INSTRUCTIONS FOR THE TASK =
Look below for the line that has "The image size is (868, 500).". Set down the lines from there through the line that has "Click the 500.000", exactly as written.

Collected data =
######

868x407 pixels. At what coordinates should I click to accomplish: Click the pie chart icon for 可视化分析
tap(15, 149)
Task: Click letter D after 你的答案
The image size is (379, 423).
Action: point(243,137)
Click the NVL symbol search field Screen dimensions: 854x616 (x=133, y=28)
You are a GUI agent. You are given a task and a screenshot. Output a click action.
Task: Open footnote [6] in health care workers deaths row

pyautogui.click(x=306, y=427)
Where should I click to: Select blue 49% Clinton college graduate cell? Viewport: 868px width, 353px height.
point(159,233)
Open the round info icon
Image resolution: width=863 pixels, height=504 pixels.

######

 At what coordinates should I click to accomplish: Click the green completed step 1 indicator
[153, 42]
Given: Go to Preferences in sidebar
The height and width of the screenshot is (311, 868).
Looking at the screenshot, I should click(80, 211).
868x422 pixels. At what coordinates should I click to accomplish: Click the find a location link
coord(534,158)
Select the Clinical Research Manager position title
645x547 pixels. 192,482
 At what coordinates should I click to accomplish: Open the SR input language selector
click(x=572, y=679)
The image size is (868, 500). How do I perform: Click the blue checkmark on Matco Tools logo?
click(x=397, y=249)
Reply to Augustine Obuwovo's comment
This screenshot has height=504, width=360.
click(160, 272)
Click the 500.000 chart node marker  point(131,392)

######

TASK RESULT =
The image size is (868, 500). How do I perform: Click the blue checkmark on Matco Tools logo?
click(x=397, y=249)
Reply to Augustine Obuwovo's comment
This screenshot has height=504, width=360.
click(160, 272)
Click the 500.000 chart node marker  point(131,392)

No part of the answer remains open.